REGOLE INTERNAZIONALI. «Le regole di sicurezza per i pazienti nella produzione di medicinali per le terapie avanzate con cellule staminali mesenchimali» dovranno essere rispettate e a vigilare sulla procedura ci saranno l’Aifa, Agenzia nazionale del farmaco, l’Istituto superiore di sanità e il Centro nazionale trapianti. Le staminali saranno trattate, come avviene in tutto il mondo, come “farmaci” e non come “trapianti”, come chiedeva Vannoni, «in conformità alle linee guida» dettate dai regolamenti europei.

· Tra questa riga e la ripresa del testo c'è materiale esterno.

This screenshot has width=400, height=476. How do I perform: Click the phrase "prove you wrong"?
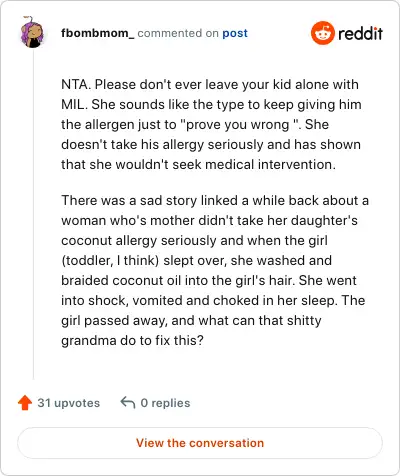[238, 125]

MALATI SODDISFATTI. La legge approvata per porre fine al cosiddetto caso Stamina resta una via di mezza tra le richieste di Stamina, quelle delle famiglie dei bambini che hanno cominciato le cure agli Spedali Civili di Brescia e quelle della comunità scientifica. I circa 90 pazienti, attualmente in “cura” da Vannoni, potranno portare infatti a termine il trattamento. Nonostante la comunità scientifica consideri ancora un azzardo la sperimentazione, dal momento che Stamina non ha mai pubblicato i dati del suo metodo e non ha mai rese pubbliche le cartelle cliniche dei pazienti trattati in precedenza, c’è soddisfazione anche tra i malati perché «finalmente si saprà se siamo di fronte ad una scoperta rivoluzionaria oppure ad una falsa terapia, come sospetta la comunità scientifica internazionale».

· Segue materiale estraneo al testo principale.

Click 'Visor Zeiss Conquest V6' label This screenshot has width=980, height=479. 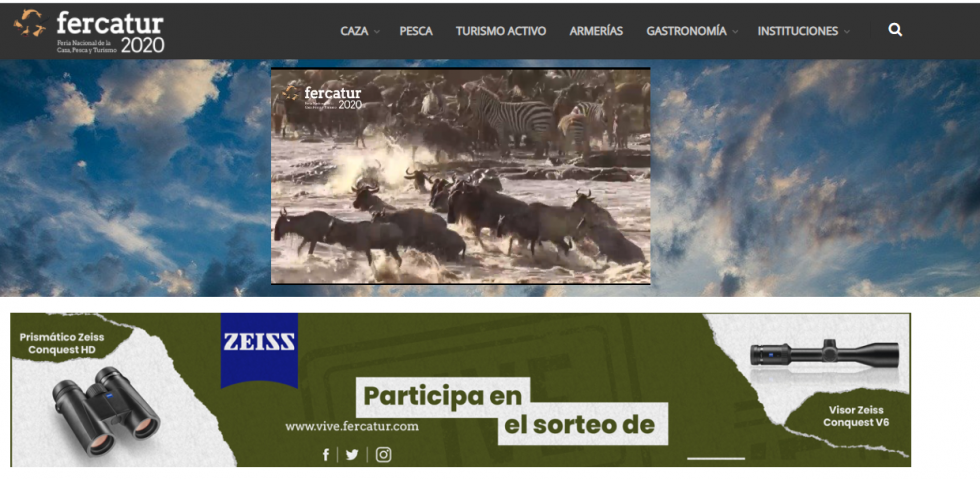(x=856, y=416)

RITORNO ALLA NORMALITÀ. Come affermato anche da Elena Cattaneo, direttrice del centro di ricerca sulle cellule staminali dell’Università degli Studi di Milano, «si ritornerà all’iter normale fissato per qualsiasi proposta terapeutica da valutare attraverso una sperimentazione clinica, che deve basarsi su un’ipotesi, dati preliminari, presupposti di efficacia e spiegazioni precise. Certo, spendere tre milioni di euro per un sistema privo di scientificità, quando in Italia ci sono tantissimi ricercatori che non hanno fondi per sviluppare le loro idee, è dura da digerire, ma lo capiamo e accettiamo, vista la grande sofferenza che c’è dietro».

VANNONI CRITICA. Vannoni, dal canto suo, ha accusato il testo definitivo di «rispondere più all’interesse della comunità scientifica italiana e della burocrazia che a quello dei pazienti». Il presidente di Stamina lamenta infatti che alla sperimentazione potranno accedere solo un centinaio di pazienti, «un numero molto lontano dai 18 mila che ci hanno fatto la richiesta». Numeri gonfiati, secondo molti, ma che sono in linea con le pretese di Vannoni, che alle Iene aveva dichiarato di poter guarire circa 60 malattie gravi, per le quali oggi non esiste ancora una cura.

PAROLA AI DATI. Ora però, come dichiarato dal professore Paolo Bianco della Sapienza di Roma, «la parola passa ai protocolli, dati e risultati misurabili». E se il metodo Stamina è così miracoloso come dicono i loro promotori, «potrà essere messo a disposizione di tutta la comunità scientifica».